Analysis: Cadence+Invarium deal seems a “win-win”

by James Montgomery, News Editor

July 16, 2007 – On the surface, the latest DFM-industry consolidation appears to be a win-win for both Cadence Design Systems Inc. and Invarium Inc., though interviews with WaferNEWS suggest much work still has to be done to figure out the exact combination and roadmap going forward.

The key to this deal is Invarium’s second-generation DFM tool, which unlike most other DFM tools in the market built for 130nm/90nm processes, was developed with 65nm/45nm node challenges in mind — e.g. using a parallel architecture to handle 100+ million gate designs — and should be able to handle 32nm/22nm designs as well, noted analyst Gary Smith of Gary Smith EDA, in a Q&A with WaferNEWS. “Mentor has updated their tools but it still gives Cadence a leg up on most of the market,” he said, “and they needed it — they have been playing catch-up for five years now, and this was a critical piece they were missing.” DFM has been one of the only technology areas in which Cadence hadn’t made much progress vs. competitors (e.g.

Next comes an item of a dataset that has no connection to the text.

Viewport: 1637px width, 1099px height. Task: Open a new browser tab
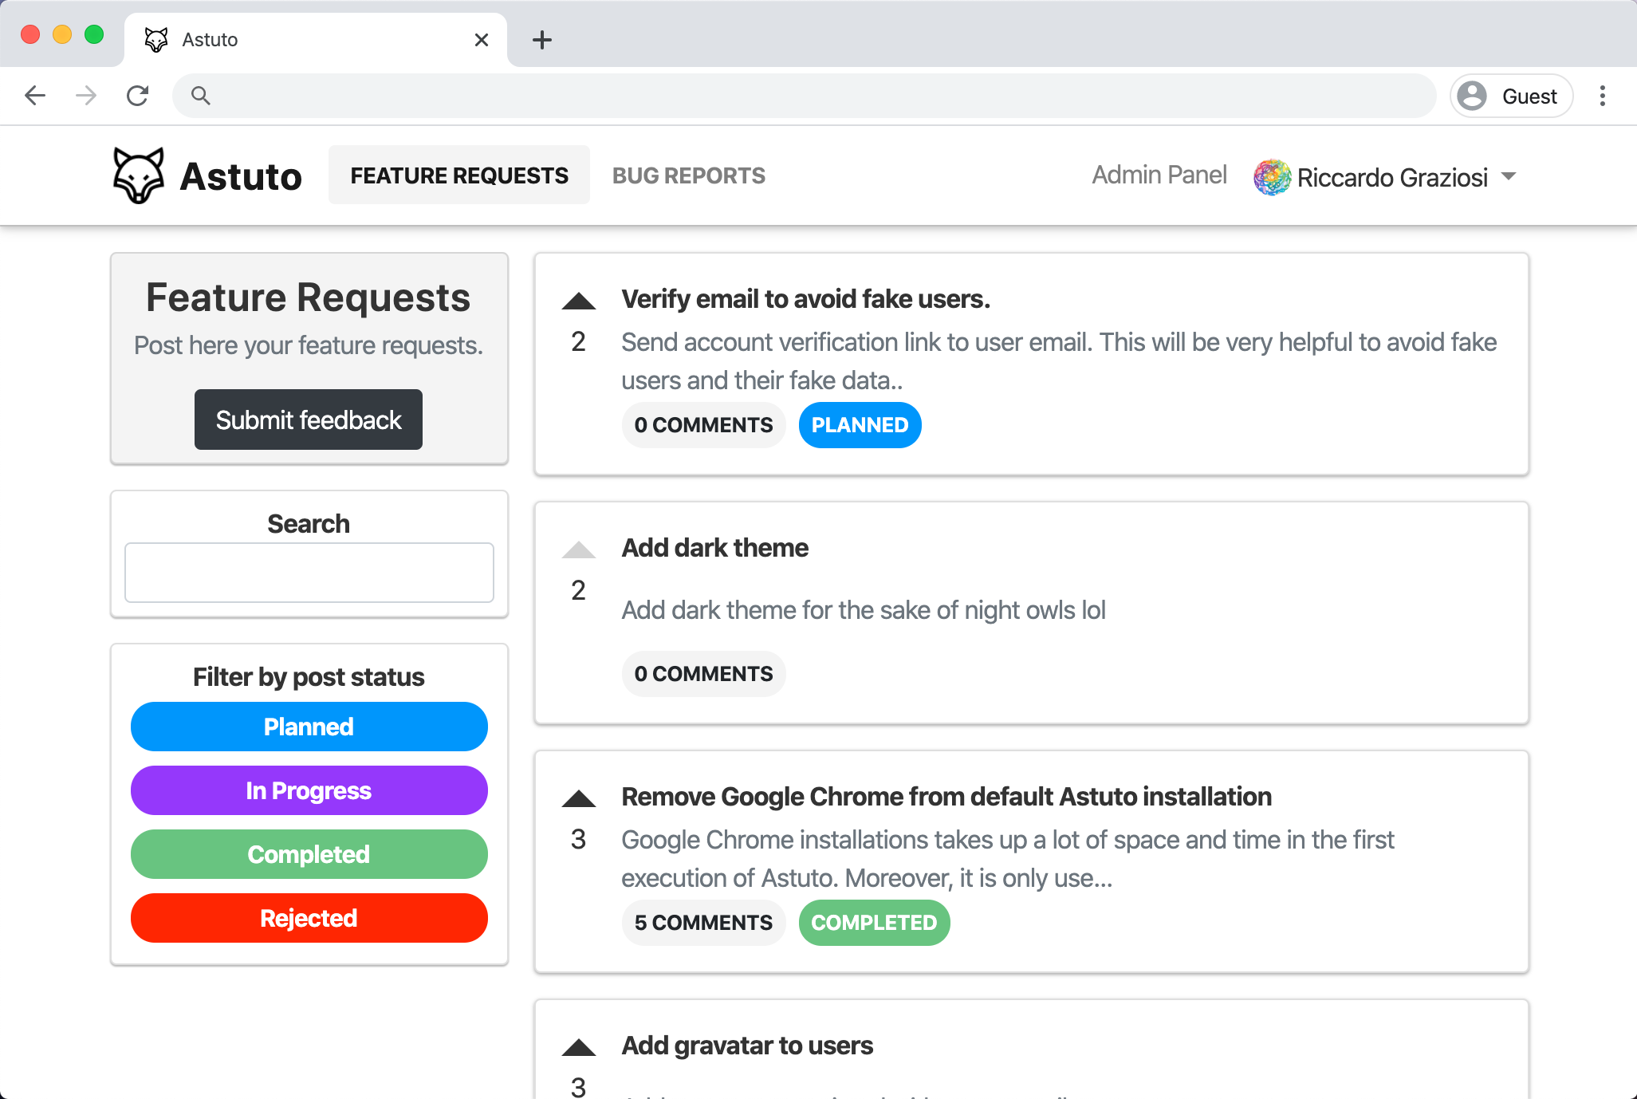pos(542,40)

Synopsys), and “this really helps their position in the market.”

Cadence had been lacking (through M&A or in-house work) any OPC or internal litho modeling capability, relying instead of partners like ASML Masktools and Brion (recently bought by ASML), while competitors Synopsys (Precim, Numerical Technologies) and Mentor Graphics (OPC Corp. and its own Calibre division) had been busily tending to their knitting.

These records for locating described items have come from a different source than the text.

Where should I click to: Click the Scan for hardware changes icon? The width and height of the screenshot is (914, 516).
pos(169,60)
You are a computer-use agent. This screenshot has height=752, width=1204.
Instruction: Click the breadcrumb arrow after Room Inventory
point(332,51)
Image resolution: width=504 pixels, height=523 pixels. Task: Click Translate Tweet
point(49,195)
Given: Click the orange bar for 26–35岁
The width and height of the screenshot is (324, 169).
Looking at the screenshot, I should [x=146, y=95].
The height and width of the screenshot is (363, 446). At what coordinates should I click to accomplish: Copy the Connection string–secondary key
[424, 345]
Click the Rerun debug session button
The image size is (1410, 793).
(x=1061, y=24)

“For our requirements in the manufacturing side, lithography/etch/mask modeling, Invarium was definitely the technology that made the most sense,” Mike McAweeney, Cadence VP of DFM marketing, said in an interview with WaferNEWS, because it adds a next-generation manufacturing technology that can address 45nm node-and-beyond manufacturing requirements, and extract that information and make it available to designers. He wouldn’t comment on specific relationships (e.g., what happens to ties with Brion), but said generally Cadence “intends to continue to have interfaces with tools in the DFM space.”

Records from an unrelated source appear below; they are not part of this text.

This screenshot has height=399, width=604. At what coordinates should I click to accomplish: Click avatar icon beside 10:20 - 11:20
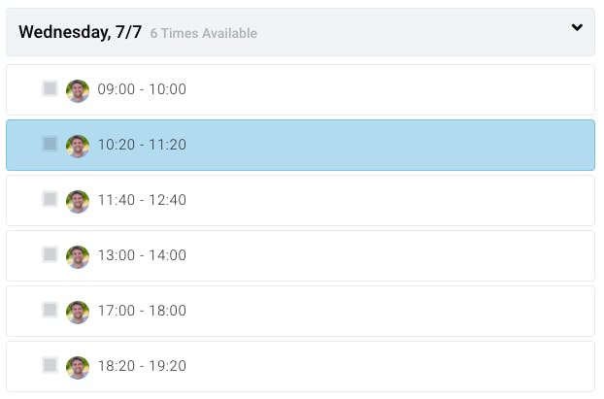78,147
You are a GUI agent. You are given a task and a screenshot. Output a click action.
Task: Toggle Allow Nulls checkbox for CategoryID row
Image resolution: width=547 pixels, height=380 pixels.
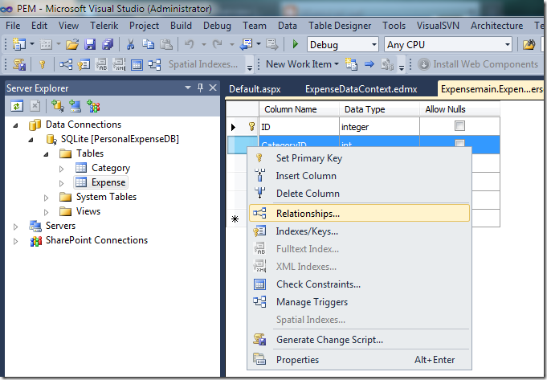coord(459,145)
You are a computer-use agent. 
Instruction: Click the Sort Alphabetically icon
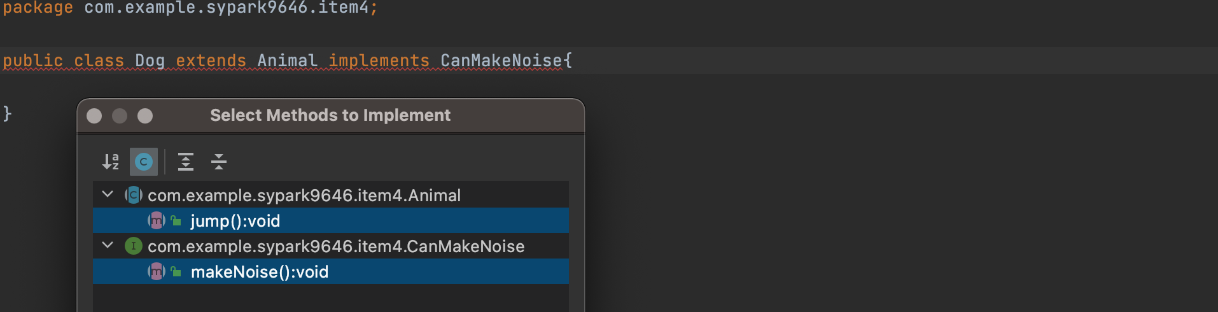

Invarium, meanwhile, had found itself at an inflection point to grow its business from R&D into distribution, and saw a “tremendous opportunity” to leverage Cadence’s technology assets and strength in business capabilities (marketing/sales and customer access), “far more than anything we could hope to build via venture capital,” noted Roy Prasad, president and CEO. In fact the company was actually poised to complete a third round of VC funding and was wooing Cadence as an investor when the M&A discussion heated up, he said. McAweeney added that “the vast majority” of Invarium’s 30 employees (~90%) have come over to Cadence, now reporting through its signoff and silicon optimization group headed by Dipu Pramanik, VP of R&D.

Invarium also will continue its small niche business of providing its technology under a services model, sort of an “OPC foundry” that was initially cooked up to help mature the software while helping customers ship chips with OPC and RET, Prasad noted. “A segment of our customer base actually likes the model, it resonates with them,” particularly a big anonymous one, he said, though admitting that most larger customers would rather just have the software in a classical EDA model, and the bulk of Invarium’s revenues will still come from software licensing. — J.M.